▸ How to complete this task: Count, in the entries, the lines with "entry". Answer with the number only.

------ Recorded information ------

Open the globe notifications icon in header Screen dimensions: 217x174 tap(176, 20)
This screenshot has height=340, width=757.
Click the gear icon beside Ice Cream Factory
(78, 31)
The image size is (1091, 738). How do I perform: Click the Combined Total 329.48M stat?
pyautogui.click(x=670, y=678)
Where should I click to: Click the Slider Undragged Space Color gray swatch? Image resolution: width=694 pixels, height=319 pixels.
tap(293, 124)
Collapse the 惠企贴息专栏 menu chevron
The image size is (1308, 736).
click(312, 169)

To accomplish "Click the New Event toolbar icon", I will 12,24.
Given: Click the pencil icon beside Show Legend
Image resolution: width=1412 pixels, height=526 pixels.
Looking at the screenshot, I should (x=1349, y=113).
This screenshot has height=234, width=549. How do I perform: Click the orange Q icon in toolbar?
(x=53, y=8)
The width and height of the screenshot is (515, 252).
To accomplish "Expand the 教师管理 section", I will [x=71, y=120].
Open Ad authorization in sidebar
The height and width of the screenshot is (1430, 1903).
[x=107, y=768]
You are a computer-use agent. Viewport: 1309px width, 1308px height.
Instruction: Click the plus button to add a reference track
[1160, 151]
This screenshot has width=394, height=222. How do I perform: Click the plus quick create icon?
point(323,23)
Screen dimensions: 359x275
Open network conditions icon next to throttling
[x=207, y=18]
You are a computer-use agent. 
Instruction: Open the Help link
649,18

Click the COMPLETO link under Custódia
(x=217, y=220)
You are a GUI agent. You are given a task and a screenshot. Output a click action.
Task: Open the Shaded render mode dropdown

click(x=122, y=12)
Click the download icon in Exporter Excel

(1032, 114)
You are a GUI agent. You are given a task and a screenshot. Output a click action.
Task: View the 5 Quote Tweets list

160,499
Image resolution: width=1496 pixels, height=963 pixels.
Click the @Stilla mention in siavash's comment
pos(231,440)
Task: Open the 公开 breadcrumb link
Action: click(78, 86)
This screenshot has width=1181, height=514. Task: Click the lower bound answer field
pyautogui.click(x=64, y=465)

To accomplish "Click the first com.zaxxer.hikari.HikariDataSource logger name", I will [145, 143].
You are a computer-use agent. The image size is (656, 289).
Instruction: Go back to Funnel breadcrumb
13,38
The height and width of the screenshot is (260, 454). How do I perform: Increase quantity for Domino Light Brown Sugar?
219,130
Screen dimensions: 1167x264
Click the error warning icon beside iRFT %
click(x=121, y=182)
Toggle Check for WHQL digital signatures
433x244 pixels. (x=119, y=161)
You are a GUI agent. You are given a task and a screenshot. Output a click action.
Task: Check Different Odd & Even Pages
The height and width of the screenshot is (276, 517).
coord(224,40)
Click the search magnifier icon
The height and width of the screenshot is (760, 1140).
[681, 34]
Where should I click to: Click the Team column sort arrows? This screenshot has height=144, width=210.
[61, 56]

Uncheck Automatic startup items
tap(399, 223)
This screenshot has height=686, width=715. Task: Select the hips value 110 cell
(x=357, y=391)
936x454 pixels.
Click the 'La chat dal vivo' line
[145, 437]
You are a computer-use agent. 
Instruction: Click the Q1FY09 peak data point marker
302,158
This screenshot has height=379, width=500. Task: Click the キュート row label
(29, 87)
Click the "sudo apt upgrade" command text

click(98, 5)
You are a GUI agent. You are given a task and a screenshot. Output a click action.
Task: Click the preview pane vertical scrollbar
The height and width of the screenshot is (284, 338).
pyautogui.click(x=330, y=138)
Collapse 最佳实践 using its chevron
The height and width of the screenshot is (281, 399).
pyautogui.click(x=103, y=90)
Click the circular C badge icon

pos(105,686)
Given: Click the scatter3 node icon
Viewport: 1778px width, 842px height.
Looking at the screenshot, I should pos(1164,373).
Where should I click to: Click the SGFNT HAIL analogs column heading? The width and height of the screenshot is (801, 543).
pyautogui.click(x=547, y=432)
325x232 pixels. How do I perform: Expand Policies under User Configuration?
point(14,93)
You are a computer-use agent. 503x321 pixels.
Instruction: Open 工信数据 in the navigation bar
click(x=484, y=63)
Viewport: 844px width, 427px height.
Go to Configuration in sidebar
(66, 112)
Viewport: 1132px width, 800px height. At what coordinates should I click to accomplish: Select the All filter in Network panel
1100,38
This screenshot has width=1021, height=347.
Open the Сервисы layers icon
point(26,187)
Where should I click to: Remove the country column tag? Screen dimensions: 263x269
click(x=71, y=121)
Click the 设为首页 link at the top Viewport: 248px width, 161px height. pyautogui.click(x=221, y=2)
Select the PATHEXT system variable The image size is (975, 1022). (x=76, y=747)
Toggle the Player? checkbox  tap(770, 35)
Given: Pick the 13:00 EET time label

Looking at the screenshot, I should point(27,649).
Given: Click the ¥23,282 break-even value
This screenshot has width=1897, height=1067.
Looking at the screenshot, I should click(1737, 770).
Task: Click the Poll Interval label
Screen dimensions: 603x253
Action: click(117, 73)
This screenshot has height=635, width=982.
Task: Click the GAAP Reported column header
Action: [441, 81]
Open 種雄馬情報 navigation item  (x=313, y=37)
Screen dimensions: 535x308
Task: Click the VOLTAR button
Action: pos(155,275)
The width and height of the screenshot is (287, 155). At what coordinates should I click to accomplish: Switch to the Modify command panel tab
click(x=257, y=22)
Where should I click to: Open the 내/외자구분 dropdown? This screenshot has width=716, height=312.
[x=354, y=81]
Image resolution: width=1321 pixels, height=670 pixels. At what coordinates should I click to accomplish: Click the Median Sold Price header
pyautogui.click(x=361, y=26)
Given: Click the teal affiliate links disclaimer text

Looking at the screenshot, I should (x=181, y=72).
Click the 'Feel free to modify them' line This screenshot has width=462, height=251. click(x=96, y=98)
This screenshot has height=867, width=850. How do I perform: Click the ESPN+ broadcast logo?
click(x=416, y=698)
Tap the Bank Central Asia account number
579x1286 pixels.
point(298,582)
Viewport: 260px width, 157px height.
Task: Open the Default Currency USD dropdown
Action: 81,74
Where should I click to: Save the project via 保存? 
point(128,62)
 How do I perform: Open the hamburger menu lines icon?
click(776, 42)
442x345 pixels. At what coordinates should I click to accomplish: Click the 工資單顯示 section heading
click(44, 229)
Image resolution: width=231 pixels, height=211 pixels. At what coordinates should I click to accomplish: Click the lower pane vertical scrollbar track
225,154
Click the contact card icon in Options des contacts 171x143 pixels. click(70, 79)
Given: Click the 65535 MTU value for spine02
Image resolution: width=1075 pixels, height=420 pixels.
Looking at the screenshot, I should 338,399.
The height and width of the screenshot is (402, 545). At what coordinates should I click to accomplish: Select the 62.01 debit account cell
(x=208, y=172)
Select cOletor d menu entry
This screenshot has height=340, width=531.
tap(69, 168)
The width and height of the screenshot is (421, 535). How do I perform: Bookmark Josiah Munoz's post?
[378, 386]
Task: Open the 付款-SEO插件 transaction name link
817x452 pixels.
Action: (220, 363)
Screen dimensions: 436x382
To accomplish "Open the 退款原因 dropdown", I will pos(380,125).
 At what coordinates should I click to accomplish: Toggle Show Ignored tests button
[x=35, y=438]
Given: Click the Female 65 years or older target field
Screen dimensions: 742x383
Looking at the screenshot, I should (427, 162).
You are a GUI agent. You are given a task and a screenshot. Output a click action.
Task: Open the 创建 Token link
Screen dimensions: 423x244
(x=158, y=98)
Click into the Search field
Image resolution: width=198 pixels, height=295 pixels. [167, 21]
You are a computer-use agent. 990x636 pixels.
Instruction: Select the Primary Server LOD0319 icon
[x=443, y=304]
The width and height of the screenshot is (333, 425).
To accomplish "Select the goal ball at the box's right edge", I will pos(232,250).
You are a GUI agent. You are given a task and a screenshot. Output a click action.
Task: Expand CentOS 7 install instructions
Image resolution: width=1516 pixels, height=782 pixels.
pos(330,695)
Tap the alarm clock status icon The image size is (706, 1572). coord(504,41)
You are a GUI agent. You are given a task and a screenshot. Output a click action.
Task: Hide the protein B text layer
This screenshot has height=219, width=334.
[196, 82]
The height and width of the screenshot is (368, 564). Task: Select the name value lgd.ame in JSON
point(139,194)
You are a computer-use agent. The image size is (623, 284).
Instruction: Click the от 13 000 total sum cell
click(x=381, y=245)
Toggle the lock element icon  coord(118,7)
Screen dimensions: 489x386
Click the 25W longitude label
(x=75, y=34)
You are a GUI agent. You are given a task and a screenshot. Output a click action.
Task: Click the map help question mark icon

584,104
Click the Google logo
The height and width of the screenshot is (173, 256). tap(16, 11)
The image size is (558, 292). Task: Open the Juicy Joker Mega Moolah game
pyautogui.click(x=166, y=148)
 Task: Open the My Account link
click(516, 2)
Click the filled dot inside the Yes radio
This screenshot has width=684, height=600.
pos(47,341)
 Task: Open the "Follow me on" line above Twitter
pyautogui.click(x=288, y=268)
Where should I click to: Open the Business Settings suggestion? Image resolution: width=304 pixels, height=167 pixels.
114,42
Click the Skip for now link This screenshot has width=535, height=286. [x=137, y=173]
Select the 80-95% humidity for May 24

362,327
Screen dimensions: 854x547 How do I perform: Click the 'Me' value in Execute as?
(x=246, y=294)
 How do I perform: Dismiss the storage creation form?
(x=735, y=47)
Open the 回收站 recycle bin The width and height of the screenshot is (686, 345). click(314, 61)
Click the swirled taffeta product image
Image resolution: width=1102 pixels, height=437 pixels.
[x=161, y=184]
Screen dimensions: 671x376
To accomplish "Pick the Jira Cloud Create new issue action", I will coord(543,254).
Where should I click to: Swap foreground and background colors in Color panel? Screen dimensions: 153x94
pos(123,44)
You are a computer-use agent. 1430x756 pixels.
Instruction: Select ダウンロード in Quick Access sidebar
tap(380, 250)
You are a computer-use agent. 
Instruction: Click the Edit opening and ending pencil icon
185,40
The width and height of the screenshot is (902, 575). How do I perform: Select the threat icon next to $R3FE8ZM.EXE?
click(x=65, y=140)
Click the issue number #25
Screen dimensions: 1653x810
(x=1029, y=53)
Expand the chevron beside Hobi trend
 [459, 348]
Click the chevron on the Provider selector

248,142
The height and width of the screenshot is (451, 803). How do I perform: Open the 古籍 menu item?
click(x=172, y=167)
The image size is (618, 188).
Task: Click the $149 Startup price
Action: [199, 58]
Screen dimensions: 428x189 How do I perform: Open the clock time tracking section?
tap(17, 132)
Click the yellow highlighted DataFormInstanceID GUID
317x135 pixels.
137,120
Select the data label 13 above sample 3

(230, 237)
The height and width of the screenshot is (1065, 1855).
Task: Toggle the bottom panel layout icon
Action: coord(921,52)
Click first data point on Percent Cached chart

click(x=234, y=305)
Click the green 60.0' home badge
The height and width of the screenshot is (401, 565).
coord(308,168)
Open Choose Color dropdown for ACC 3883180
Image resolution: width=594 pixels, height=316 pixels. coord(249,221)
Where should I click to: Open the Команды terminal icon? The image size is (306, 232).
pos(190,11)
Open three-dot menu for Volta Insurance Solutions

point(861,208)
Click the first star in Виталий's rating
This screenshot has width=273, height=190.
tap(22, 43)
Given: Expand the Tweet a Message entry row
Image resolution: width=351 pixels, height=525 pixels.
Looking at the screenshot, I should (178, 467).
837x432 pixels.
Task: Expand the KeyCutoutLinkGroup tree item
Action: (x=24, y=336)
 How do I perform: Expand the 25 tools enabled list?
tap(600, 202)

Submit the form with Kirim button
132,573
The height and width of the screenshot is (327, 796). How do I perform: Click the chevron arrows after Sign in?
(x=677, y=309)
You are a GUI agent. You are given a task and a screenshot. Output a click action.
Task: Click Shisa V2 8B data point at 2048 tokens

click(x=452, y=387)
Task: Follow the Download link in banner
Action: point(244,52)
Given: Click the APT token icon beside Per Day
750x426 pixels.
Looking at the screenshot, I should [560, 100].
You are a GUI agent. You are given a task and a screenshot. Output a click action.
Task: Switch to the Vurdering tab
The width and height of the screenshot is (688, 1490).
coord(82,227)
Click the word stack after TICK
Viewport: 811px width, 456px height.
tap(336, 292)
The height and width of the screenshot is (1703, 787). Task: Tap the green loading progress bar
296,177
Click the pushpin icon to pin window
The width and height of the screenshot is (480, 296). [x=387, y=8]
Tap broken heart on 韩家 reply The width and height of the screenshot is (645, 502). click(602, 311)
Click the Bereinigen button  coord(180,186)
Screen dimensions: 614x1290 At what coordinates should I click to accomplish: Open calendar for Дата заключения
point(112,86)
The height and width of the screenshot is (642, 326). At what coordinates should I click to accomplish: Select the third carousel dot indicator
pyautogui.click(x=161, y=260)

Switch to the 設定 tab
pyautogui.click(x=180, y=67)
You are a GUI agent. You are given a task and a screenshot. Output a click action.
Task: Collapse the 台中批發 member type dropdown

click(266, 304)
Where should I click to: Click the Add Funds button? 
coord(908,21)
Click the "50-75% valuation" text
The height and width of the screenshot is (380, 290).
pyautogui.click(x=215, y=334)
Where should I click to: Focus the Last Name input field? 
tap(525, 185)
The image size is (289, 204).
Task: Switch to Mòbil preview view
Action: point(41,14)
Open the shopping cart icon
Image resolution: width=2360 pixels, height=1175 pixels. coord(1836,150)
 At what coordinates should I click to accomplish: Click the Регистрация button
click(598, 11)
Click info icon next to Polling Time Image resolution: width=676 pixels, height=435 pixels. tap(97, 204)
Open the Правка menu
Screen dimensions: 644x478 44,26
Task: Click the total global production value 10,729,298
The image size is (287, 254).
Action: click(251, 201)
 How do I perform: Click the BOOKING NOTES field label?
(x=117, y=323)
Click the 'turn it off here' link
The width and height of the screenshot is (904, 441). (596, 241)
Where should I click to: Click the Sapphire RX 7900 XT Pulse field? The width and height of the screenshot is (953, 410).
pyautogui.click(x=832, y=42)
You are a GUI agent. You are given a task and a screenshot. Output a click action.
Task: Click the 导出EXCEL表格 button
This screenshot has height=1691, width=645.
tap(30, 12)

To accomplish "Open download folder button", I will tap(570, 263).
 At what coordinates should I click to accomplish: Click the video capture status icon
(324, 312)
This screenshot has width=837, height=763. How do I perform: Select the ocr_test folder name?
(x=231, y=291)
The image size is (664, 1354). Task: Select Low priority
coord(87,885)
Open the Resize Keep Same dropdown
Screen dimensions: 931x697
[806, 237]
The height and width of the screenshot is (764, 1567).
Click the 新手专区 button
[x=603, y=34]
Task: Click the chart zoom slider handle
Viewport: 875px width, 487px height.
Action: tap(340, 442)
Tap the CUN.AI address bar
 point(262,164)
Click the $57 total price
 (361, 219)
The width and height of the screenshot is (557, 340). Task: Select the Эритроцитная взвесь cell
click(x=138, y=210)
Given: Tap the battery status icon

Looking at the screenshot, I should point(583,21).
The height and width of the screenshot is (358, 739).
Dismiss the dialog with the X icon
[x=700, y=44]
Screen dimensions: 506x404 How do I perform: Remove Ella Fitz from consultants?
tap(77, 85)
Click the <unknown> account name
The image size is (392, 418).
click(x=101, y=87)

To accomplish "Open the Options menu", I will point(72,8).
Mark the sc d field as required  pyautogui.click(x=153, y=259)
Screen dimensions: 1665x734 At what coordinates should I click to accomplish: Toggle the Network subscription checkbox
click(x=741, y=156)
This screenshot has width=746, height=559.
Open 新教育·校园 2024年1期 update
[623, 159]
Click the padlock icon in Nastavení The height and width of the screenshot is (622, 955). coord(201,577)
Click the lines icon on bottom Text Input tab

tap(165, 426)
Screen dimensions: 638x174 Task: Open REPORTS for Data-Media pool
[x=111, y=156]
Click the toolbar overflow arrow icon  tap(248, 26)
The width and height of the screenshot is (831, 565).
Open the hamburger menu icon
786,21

------

▸ Output of the exercise: 2